§ **OBJECTIVE**: Starting with the line containing "The width and" and continuing through the line containing "pyautogui.click(x=590, y=295)", express only those lines of the entries as a Markdown table with columns "Row" and "Text". Skip blank lines and leave the pictures out.
[Start of SUPPLIED RECORDS]
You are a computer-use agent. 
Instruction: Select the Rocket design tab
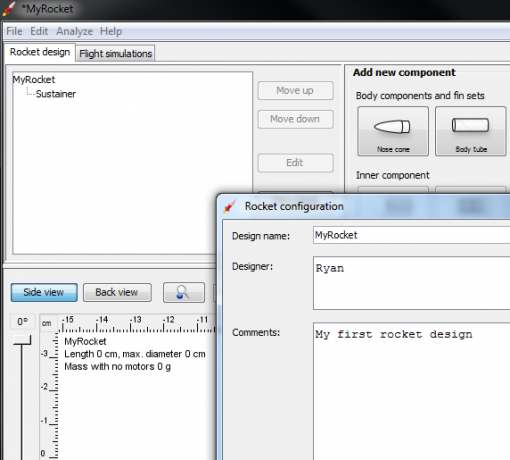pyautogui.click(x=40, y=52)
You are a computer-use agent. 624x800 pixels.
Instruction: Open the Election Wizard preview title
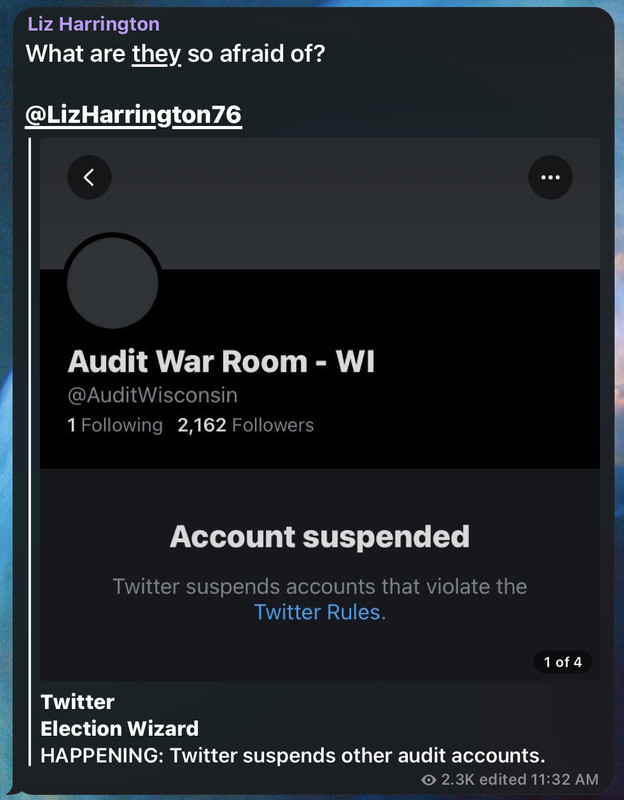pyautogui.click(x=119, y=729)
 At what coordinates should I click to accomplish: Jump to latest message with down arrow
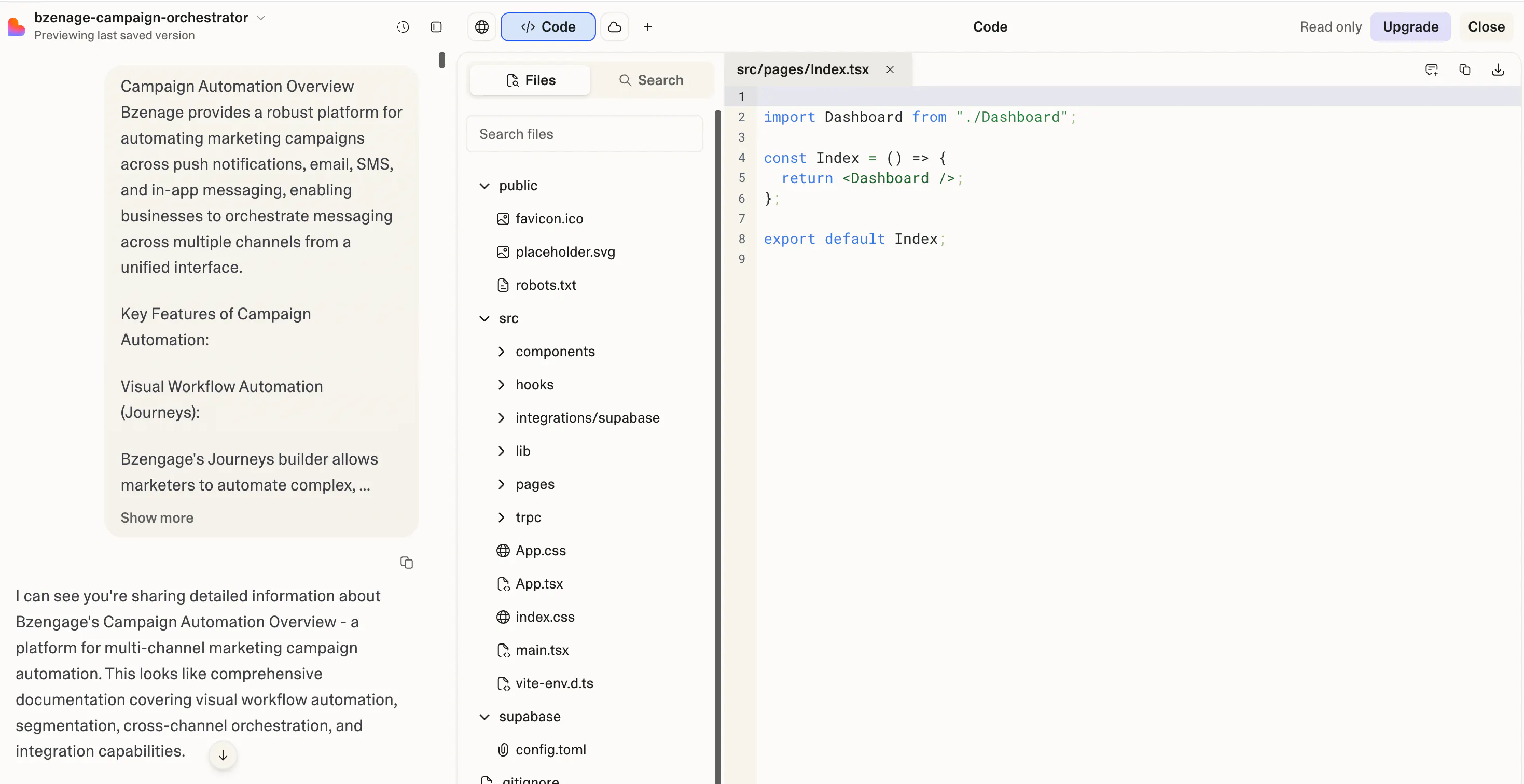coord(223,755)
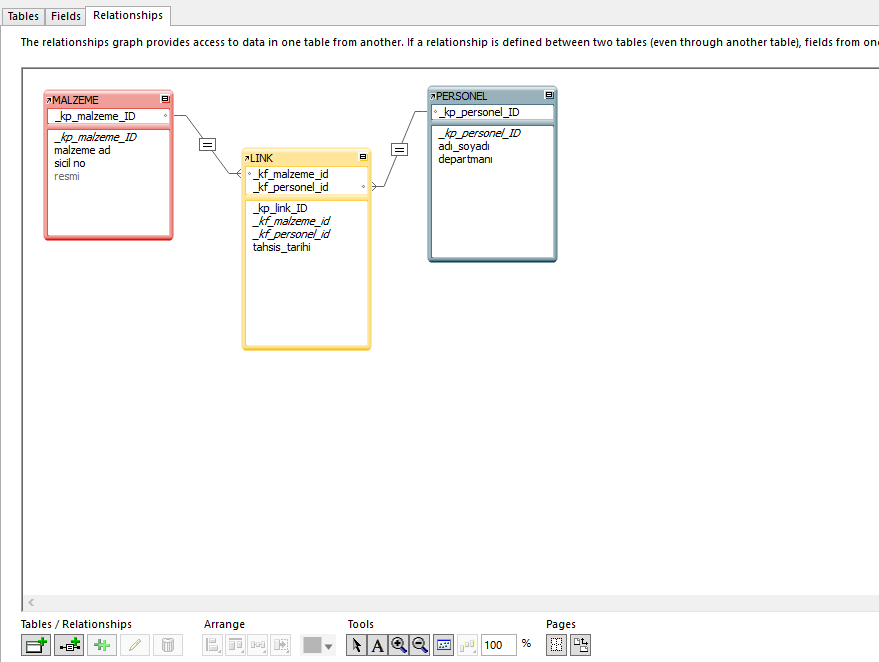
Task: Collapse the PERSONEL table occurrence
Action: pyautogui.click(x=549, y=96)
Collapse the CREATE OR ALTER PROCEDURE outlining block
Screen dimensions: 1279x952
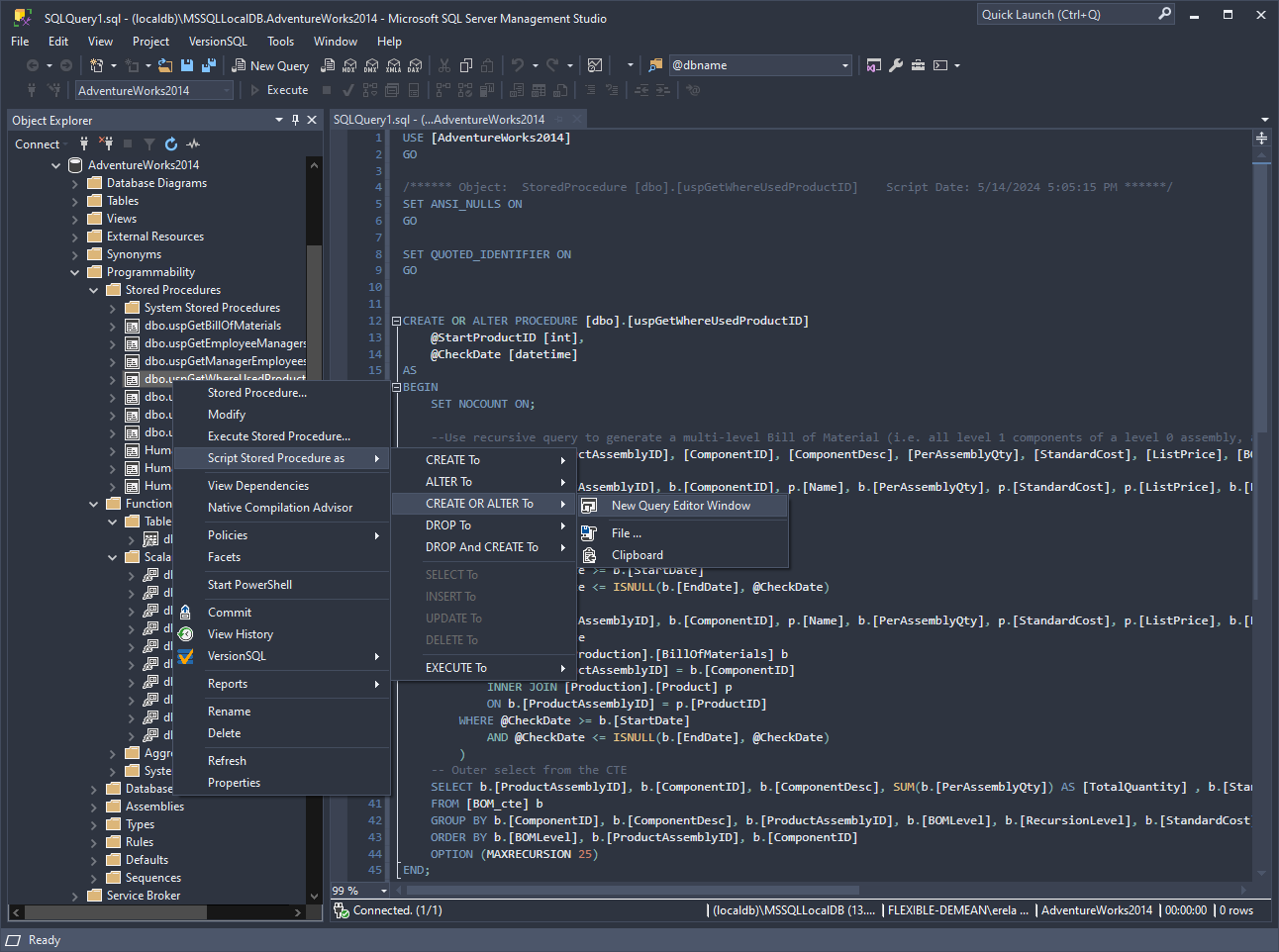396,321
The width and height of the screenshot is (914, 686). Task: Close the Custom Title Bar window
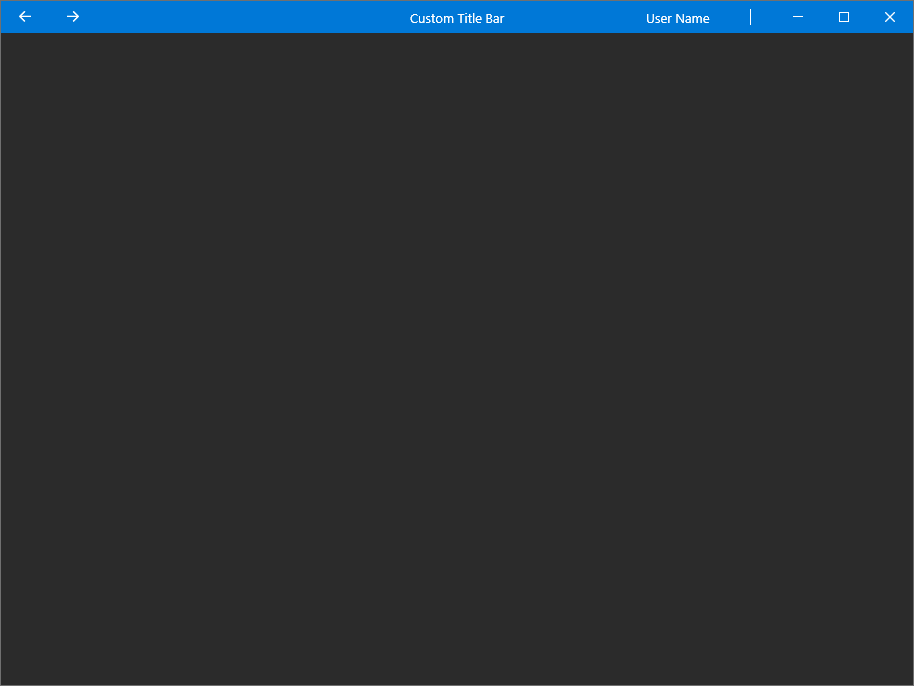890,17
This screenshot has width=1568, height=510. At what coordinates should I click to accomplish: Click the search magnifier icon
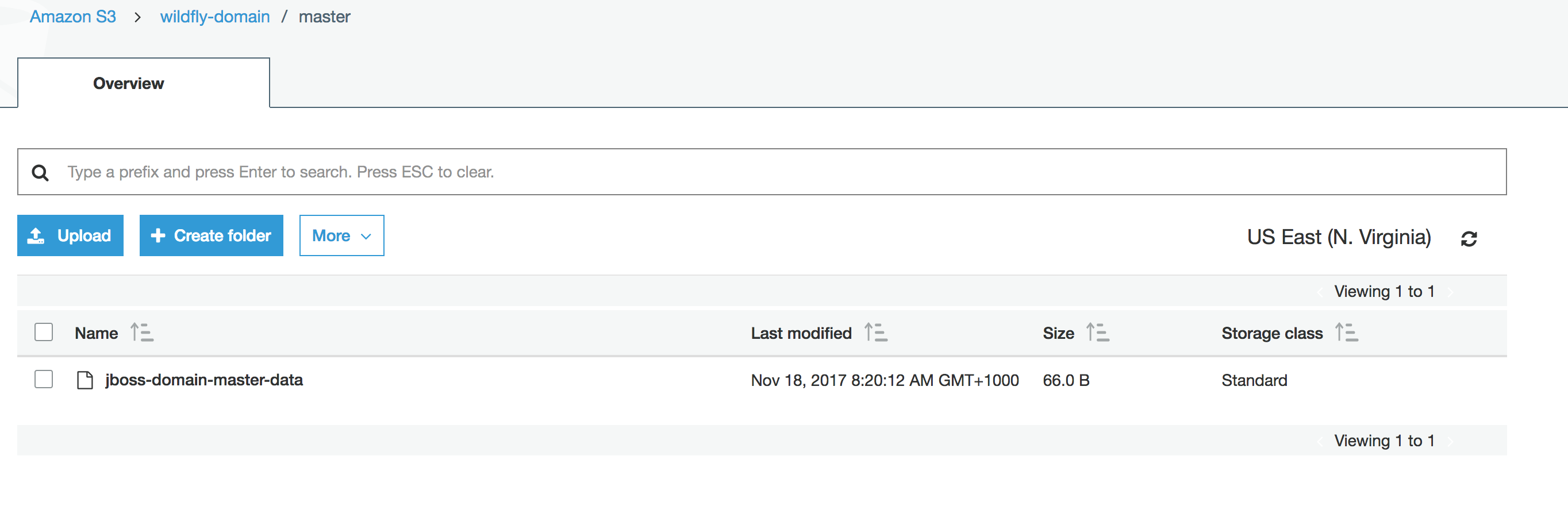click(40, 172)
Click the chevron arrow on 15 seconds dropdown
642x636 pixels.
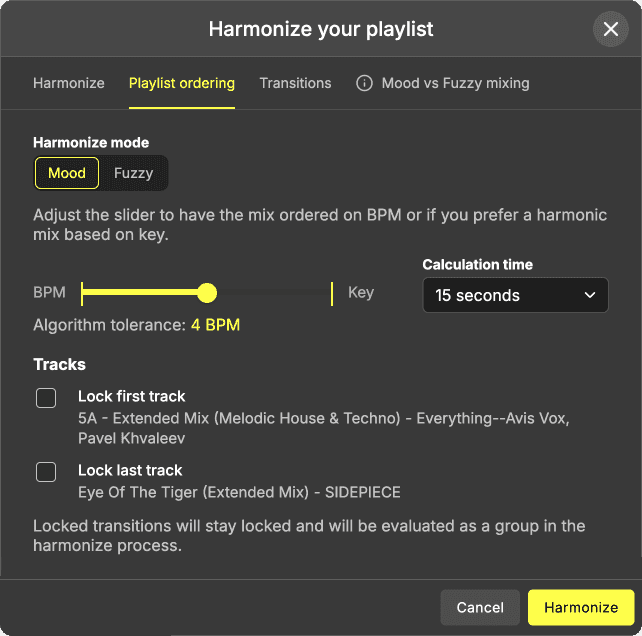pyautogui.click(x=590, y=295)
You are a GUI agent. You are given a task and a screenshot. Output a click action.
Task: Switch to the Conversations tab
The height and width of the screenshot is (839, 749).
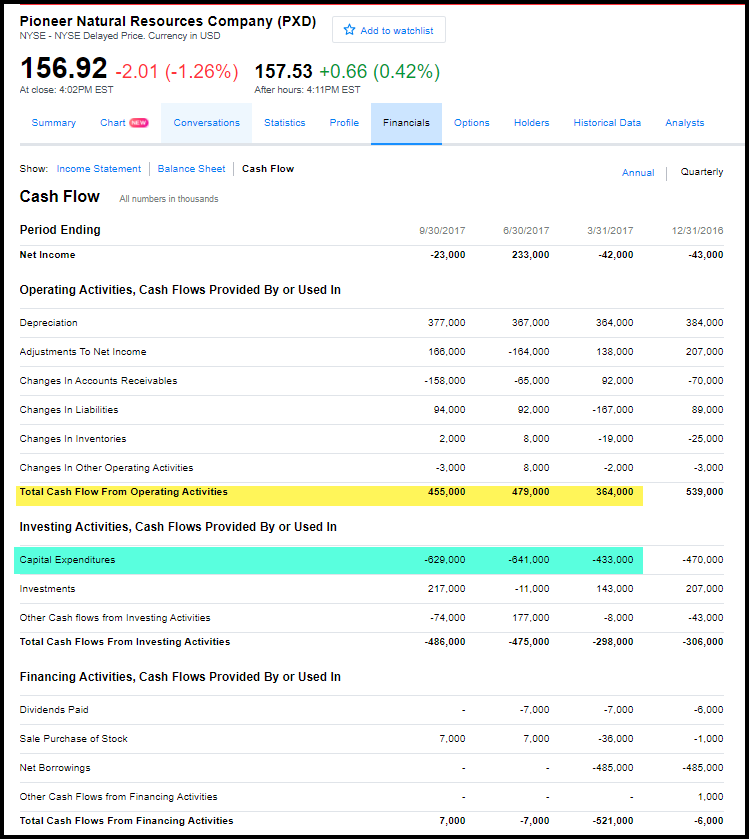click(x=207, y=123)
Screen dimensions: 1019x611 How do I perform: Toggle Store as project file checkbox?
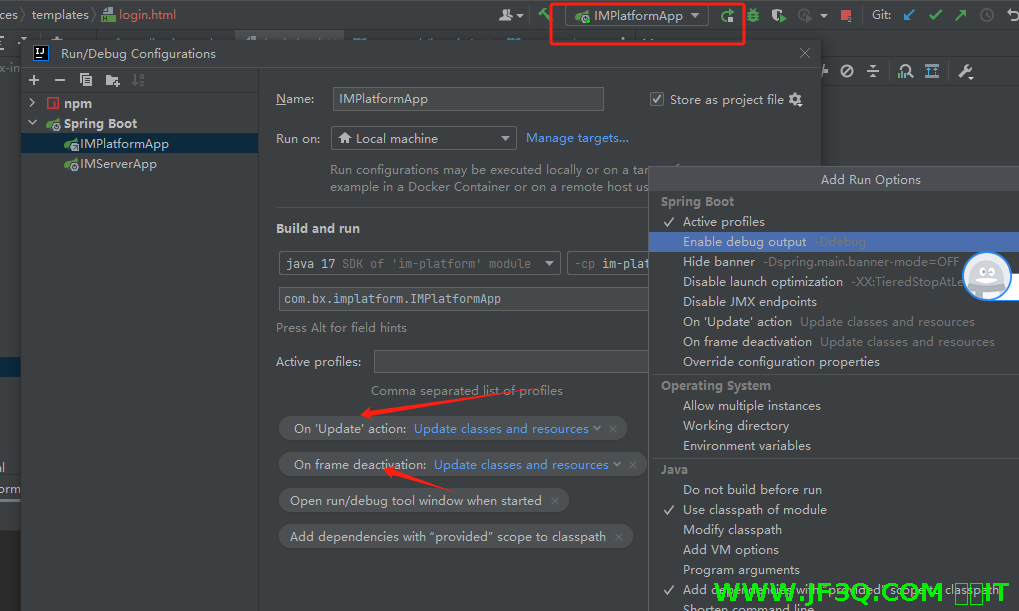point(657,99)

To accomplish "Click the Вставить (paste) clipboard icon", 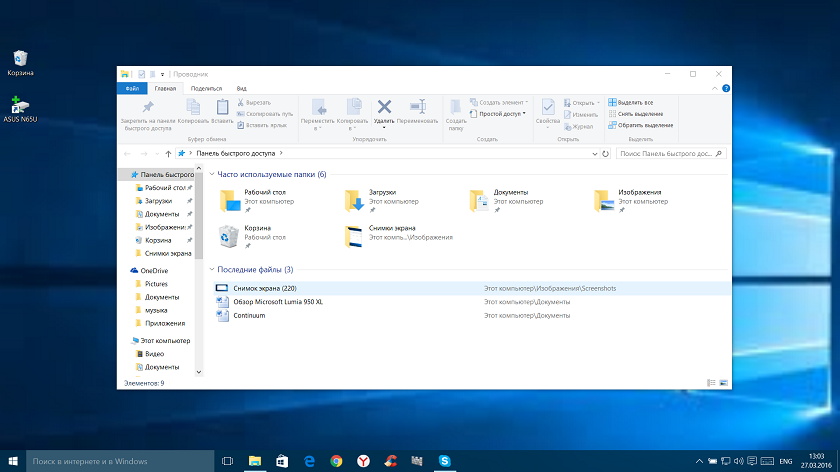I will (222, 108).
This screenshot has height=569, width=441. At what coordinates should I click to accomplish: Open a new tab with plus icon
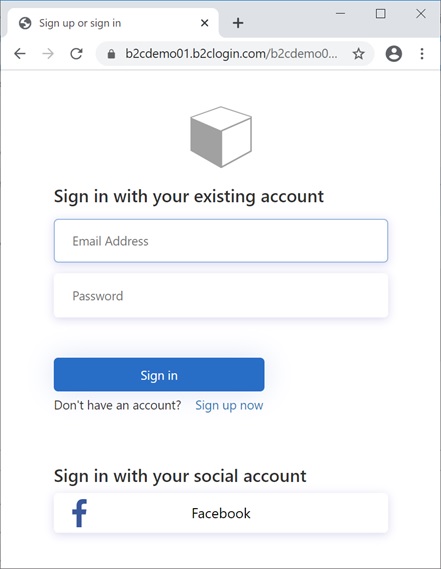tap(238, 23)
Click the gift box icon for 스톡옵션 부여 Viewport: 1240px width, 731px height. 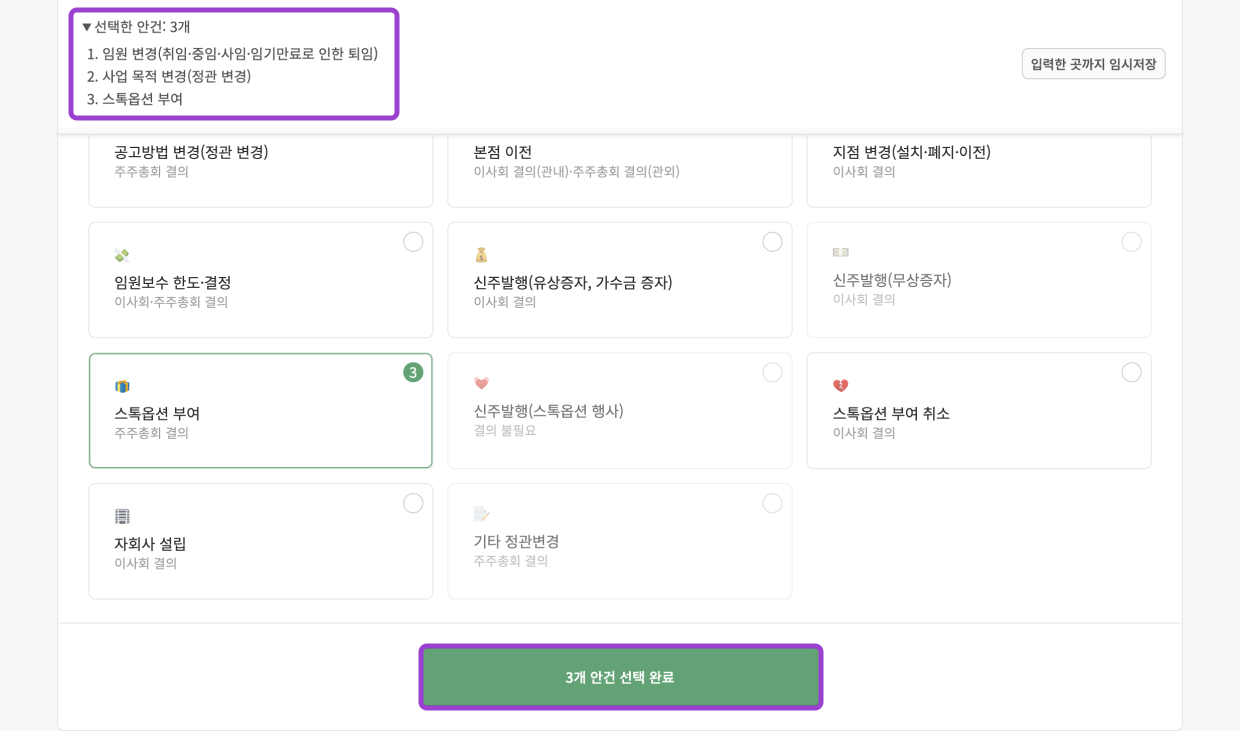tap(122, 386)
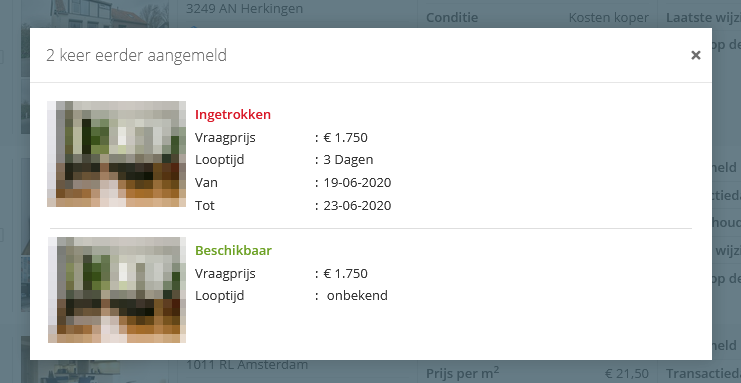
[End of SUPPLIED RECORDS]
§ **SOLUTION FOR THIS TASK**:
| Row | Text |
|---|---|
| 1 | The width and height of the screenshot is (914, 686). Task: Close the Custom Title Bar window |
| 2 | 890,17 |
| 3 | This screenshot has width=1568, height=510. At what coordinates should I click to accomplish: Click the search magnifier icon |
| 4 | click(40, 172) |
| 5 | Click the chevron arrow on 15 seconds dropdown |
| 6 | 642x636 pixels. |
| 7 | pyautogui.click(x=590, y=295) |